Obligate intracellular bacteria are major causes of infectious disease worldwide in terms of incidence and severity. Deciphering mechanisms by which they parasitize host cell metabolites to survive will advance understanding of microbial pathogenesis and may lead to development of novel therapeutics for the infections that they cause. Anaplasma phagocytophilum (Ap) is an obligate intracellular bacterium that causes the potentially deadly zoonosis, human granulocytic anaplasmosis. We discovered that Ap hijacks sphingomyelin-rich vesicles from the trans-Golgi network (TGN) to its vacuole in a Rab10- dependent manner to drive conversion from its non-infectious to infectious form. Ap infectious progeny are enriched in the host sphingolipid, ceramide, which is produced by acid sphingomyelinase (ASMase)- mediated hydrolysis of sphingomyelin. Notably, host ASMase is also routed to the Ap vacuole (ApV).

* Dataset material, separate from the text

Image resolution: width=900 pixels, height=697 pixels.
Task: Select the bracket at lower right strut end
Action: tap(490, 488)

Knocking down or inhibiting Rab10 or ASMase arrests the Ap infection cycle, and Ap cannot productively infect ASMase-/- mice. Since Ap parasitizes TGN vesicles, an increase in TGN anterograde traffic would benefit infection. Indeed, we discovered that Ap induces this very phenomenon by upregulating host cell production of the bioactive sphingolipid, CERK-derived ceramide-1-phosphate (C1P). Conspicuously, C1P induces Golgi destabilization and anterograde traffic induction through its interaction with UVRAG. We hypothesize that Ap induces C1P formation at the Golgi, which recruits UVRAG to induce anterograde trafficking of Rab10-positive, sphingomyelin-rich vesicles that the ApV intercepts. We further posit that, at the ApV, hijacked ASMase converts sphingomyelin to ceramide, which drives infectious progeny production.

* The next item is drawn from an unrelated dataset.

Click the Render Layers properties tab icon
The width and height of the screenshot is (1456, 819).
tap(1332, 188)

Aim 1 will determine why Rab10 is critical for Ap virulence.
Aim 2 will define the roles of ASMase and ceramide in Ap pathobiology.
Aim 3 will determine the roles of C1P and UVRAG in hijacking TGN traffic and Ap infection in vivo using novel transgenic mouse models. C1P?s role as a potent regulator of diverse cellular processes including cancer and inflammation has recently emerged. Here, we stand to illuminate for the first time that C1P also plays a critical role in infectious disease. The culmination of our studies will define novel and previously unsurmised mechanisms for ceramide parasitism by intracellular bacteria. If our hypotheses are validated, ASMase and CERK become targets for developing new generations of therapeutics against these types of pathogens. Overall, this work will have a broad and powerful impact.

Public Health Relevance

By studying the emerging human pathogen, Anaplasma phagocytophilum, we discovered novel mechanisms by which it steals nutrients from its host cells to survive and cause disease. This project will determine specifically how A. phagocytophilum executes this task and why it is essential for infection. Our work has broad reaching implications, will advance understanding of microbial pathogenesis, and may foster developmentofnoveltreatmentsformultipleinfectiousdiseases.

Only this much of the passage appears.